> **Prompt**:
From the data below, return the exact lines starting at the line containing "Image resolution: width=897" and ending at the line containing "settings with the", both included, and nothing else.

[[ Record extracts, beginning ]]

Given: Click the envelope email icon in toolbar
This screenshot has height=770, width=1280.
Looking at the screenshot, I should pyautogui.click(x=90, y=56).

[[ Record extracts, end ]]
[[ Record extracts, beginning ]]

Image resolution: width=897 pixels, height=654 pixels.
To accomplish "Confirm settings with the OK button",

[[ Record extracts, end ]]
[[ Record extracts, beginning ]]

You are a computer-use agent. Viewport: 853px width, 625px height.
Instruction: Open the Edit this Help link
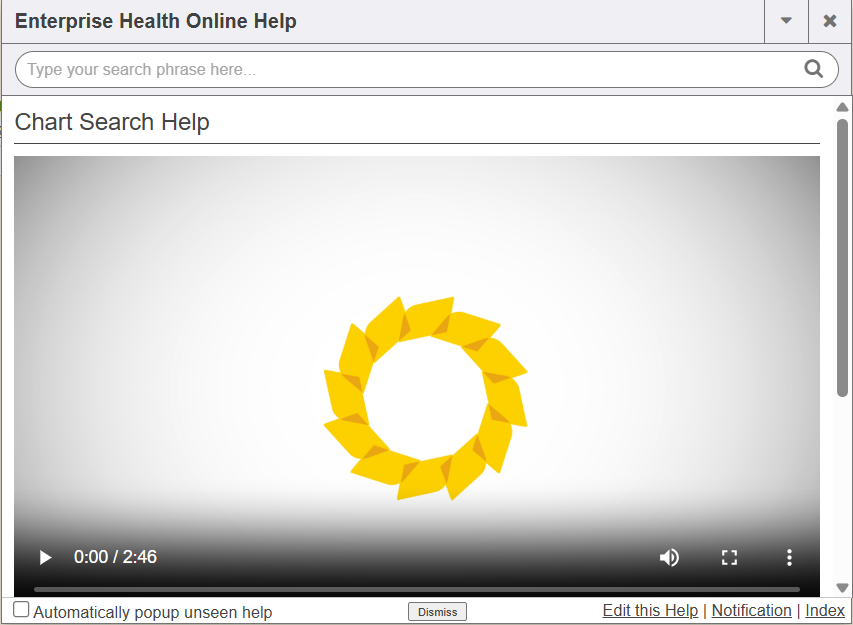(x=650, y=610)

[[ Record extracts, end ]]

> **Final answer**:
Image resolution: width=897 pixels, height=654 pixels.
To accomplish "Confirm settings with the OK button",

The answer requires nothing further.